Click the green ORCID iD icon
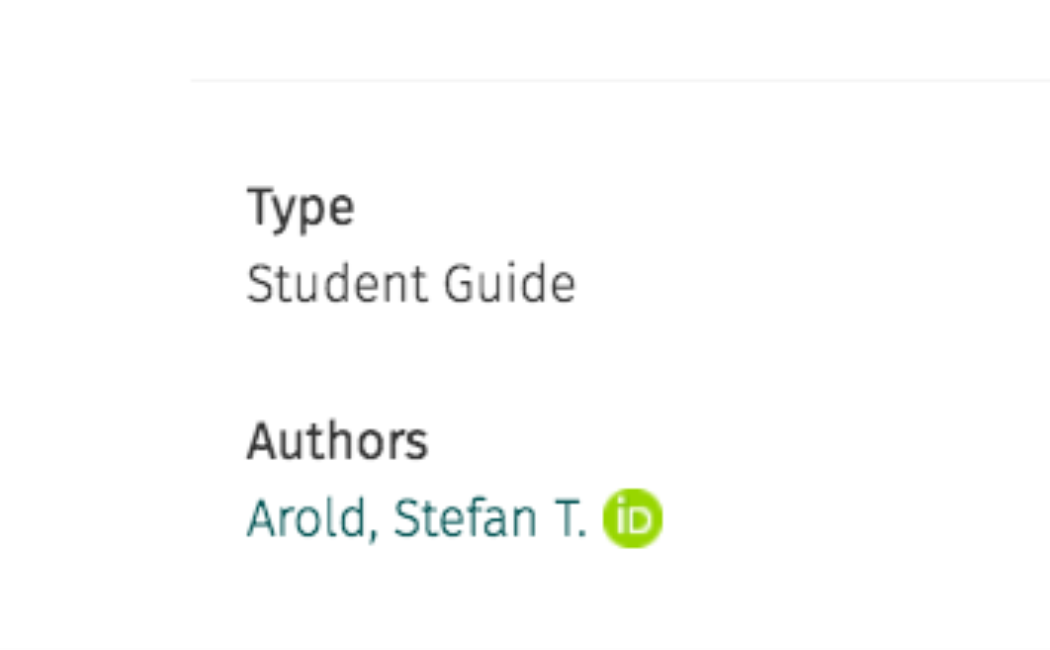This screenshot has height=650, width=1050. click(x=632, y=519)
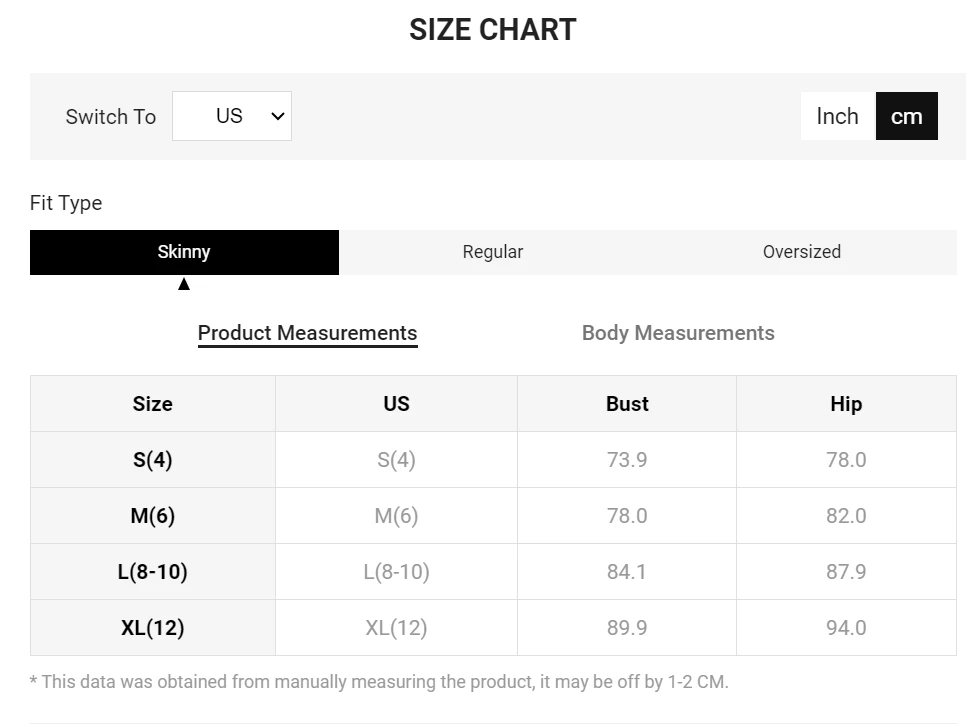The width and height of the screenshot is (972, 727).
Task: Click the XL(12) size row header
Action: click(152, 628)
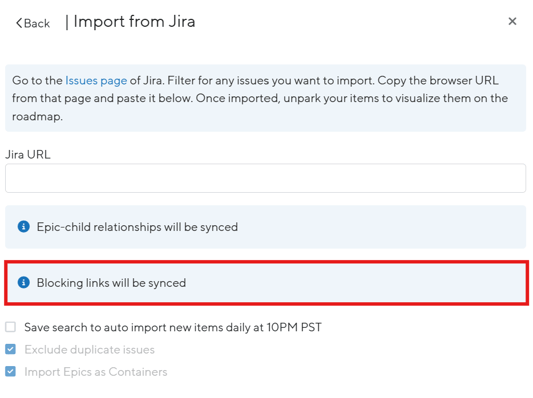The image size is (533, 398).
Task: Click the Jira URL field label
Action: (28, 155)
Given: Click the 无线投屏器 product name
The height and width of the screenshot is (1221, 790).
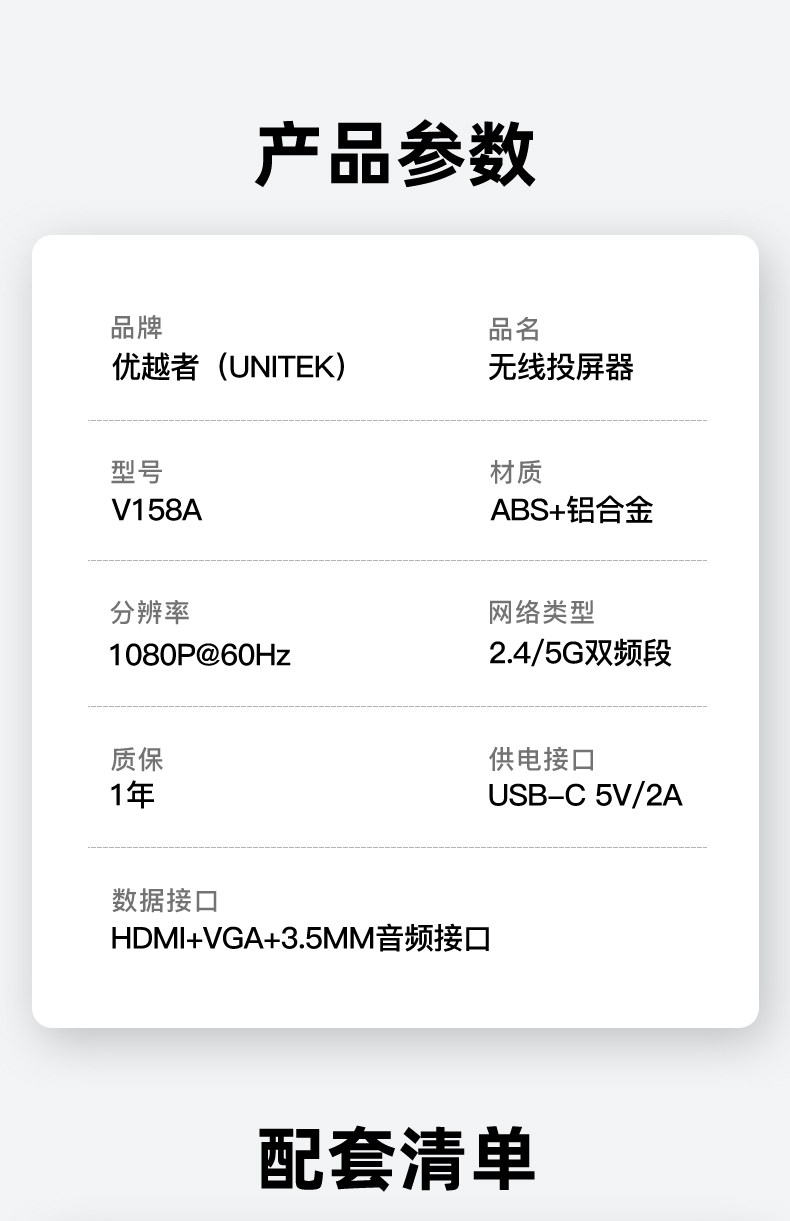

*Work task:* Reproduce each line above precisely, with no pictures.

*Exercise answer:*
Click the green ORCID iD icon
This screenshot has height=650, width=1050. click(x=632, y=519)
The width and height of the screenshot is (972, 727).
Task: Click the XL(12) size row header
Action: click(152, 628)
The image size is (533, 398).
Task: Click the Jira URL field label
Action: (28, 155)
Given: Click the 无线投屏器 product name
The height and width of the screenshot is (1221, 790).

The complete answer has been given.